In the procedure, women take drugs to stimulate production of eggs, which are extracted from the ovaries, treated with a protectant and frozen in liquid nitrogen. When needed, they are chemically thawed, fertilized and implanted in the womb.

Freezing has been slow to find a place in the booming fertility market for several reasons. Eggs are very fragile and damage easily. They are mostly water and highly susceptible to freezer burn. Freezing also creates a coating around the egg that limits sperm penetration. That problem has been somewhat overcome by technology that allows the sperm to be injected directly into the egg.

Extend Fertility will use procedures developed at the University of Bologna, which has more babies born from frozen eggs than any other clinic — 51 children in 10 years. Bologna’s clinic has a pregnancy rate of around 19 percent and a live birth rate of roughly 14 percent.

The Florida Institute for Reproductive Medicine in Jacksonville has a much higher live-birth rate, of between 40 percent and 50 percent. The clinic has helped conceive 33 children in six years. Still, Dr. Kevin Winslow, the institute’s director, said the rates were too low for commercial application. “The technology isn’t ready for prime time,” he said.

Jones says that she tells her clients the technology is experimental, but insists that shouldn’t be an impediment to marketing.

Jones believes she can improve on Bologna’s success rate, because she will be working with healthy young women instead of infertile couples. Sole owner of her company, she signed a deal to become the sole distributor of the solution used in Bologna to freeze eggs. Jones plans a central facility for egg storage and manufacture of the freezing solution, to ensure high standards.

Jones’ strategy is to partner with existing fertility clinics, teaching them how to freeze and defrost eggs. She markets the service, and the money from customers is split. Her goal is to have 100 clients in 12 months.

So far, three clinics have signed up. Doctors at the Huntington Reproductive Center in Pasadena, Calif., said they were impressed with her background and personality. Moreover, the infertility business is highly competitive, and offering the new service can provide partner clinics with an edge.
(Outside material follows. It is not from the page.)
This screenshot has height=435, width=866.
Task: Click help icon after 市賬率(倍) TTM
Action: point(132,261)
“Why not offer it? It is a hedge against the future for women,” said Dr. Bradford Kolb, a partner at Huntington and a member of Extend Fertility’s medical advisory board. “It is not a guarantee, but a hedge.
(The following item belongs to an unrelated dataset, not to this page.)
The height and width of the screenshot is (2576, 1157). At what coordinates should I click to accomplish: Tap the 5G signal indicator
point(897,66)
With about 5 million women in their 30s who have not yet had children, Jones thinks there is a big potential market to be tapped. Cancer patients who could be left sterile by chemotherapy and women at risk for early menopause are also potential clients. Her plan is to crisscross the country, preaching egg freezing to as many women’s groups, gynecologists and cancer societies that she can find.

Founder’s experience

Egg freezing couldn’t ask for a better ambassador: with her long brown hair, big pearl earrings and stylish blue suits, Jones looks like the president of the Junior League. She’s down-to-earth, warm and surprisingly demur given her tech-powerhouse past.

That past, however, includes mixed results. She was one of the founders of software developer Trilogy Inc., launched when she was a sophomore at Stanford University. Later on, she founded PcOrder.com, which started as a division of Trilogy and allowed clients to buy and sell computer components on the Internet.

The funds being used to develop Extend come from the $4.3 million that Jones earned from PcOrder.com’s splashy IPO in 1999. PcOrder.com went from a high of $80 in the first half of 1999 to a low of $3.06 in late 2000. It was then reabsorbed by Trilogy, and Jones left when the transaction was complete.

Badly hurt shareholders filed suit, claiming mismanagement of the company. Jones concedes she made some mistakes, but blames most of the troubles on the Internet bust and the perils of living up to Wall Street’s expectations.

Extend Fertility’s former scientific director, Barry Behr, who heads the IVF lab at Stanford University, said Jones may raise the profile of egg freezing — but that may just lead competitors into the market. In fact, there are recipes for the freezing solution on the Internet, including the one Jones is using.

Jones isn’t deterred.

“The company will take some time to build, a long time,” Jones said. “But I want to help women.”